I am also p**sed off that the Maternal grandparents have gone down the route of Fostering........as initially when the living arrangements were suggested.....they informed the Local Authority and the Courts...money wasn’t an issue.....now they have backtracked and have gone for government funding....despite our financial input!!,

OP posts:
Kaykay06 · 09/10/2019 11:59

I’m sure your g kids cost more than £450 to support in a month. What’s important here are tour grandkids and their safety and happiness would you prefer them to go into Care via people you don’t know.

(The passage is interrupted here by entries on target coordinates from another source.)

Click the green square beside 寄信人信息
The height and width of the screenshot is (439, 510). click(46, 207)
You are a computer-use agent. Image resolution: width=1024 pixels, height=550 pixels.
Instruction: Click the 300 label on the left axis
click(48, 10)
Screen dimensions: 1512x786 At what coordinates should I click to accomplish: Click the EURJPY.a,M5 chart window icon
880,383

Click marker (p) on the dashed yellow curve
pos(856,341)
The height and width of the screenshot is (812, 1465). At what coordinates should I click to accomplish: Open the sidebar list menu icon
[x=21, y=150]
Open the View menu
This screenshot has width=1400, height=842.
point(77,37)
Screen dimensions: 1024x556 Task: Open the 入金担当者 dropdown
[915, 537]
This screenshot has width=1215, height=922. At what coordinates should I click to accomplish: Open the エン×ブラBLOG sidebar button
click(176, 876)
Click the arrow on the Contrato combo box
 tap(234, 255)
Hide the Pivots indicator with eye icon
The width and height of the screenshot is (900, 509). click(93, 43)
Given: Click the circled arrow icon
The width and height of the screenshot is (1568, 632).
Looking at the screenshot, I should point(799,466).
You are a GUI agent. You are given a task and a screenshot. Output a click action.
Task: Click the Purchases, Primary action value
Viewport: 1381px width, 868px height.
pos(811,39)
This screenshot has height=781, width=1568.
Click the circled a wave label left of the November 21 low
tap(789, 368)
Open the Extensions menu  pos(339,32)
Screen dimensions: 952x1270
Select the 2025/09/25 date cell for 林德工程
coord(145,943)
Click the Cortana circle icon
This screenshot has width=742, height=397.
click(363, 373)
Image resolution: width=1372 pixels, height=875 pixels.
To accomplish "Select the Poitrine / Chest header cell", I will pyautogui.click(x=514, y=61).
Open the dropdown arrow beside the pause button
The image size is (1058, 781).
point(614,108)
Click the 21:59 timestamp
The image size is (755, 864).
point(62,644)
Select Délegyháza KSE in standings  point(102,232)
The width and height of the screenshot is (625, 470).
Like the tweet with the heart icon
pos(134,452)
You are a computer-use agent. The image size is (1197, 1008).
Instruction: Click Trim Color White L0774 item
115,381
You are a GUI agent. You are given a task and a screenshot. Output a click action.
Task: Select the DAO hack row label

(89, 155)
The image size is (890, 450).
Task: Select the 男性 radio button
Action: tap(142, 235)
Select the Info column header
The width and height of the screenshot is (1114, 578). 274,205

The mother clearly isn’t capable of caring for them long term and your son hasn’t really stepped up either. I couldn’t have my kids living elsewhere be it with gp in law if one parent can’t care for them. Your son perhaps should step up use his £ to pay for childcare whilst he works.
You shouldn’t be calling cms on his behalf either, it’s weird he’s an adult apparently if he wanted to know he could call them himself and I’m surprised they’ve spoken to you as you’re not their parent.

So you can be pissed off all you want, but I wouldn’t want to be bringing up grandkids in my retirement so good on them for taking on kids who have at least one working parent who could have them (clearly more to the story if gp are being made official foster carers) what’s more important you being crabbit and pissed of or the kids being happy and cared for by people they know and love. But long as you’re pissed off ans your son has an extra £450 a month to do nice things with his kids whilst gp do all the leg work then that’s ok

titchy · 09/10/2019 12:13

the kids were being cared for by her parents so my Son could still work to support them

Hmm

And? Single mothers manage to work Ft and care for their own kids without resorting to grandparents caring fro them. Why can't your ds?

Dyrne · 09/10/2019 12:22

Am am absolutely gobsmacked that your son is willing to have his children go into Foster Care rather than step up, take care of them, and pay for childcare like god knows how many other working parents out there. Can’t the Grandparents help out with childcare to ease things along rather than looking after them full time?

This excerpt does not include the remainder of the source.